Problema: Ricopia fedelmente, senza alcuna modifica, tutte le righe dei dati riportati qui sotto.

Dati forniti:
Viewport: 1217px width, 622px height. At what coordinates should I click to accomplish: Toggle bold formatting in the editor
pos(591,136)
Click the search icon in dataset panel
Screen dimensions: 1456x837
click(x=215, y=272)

Risposta seguente:
Viewport: 1217px width, 622px height. At what coordinates should I click to accomplish: Toggle bold formatting in the editor
pos(591,136)
Click the search icon in dataset panel
Screen dimensions: 1456x837
click(x=215, y=272)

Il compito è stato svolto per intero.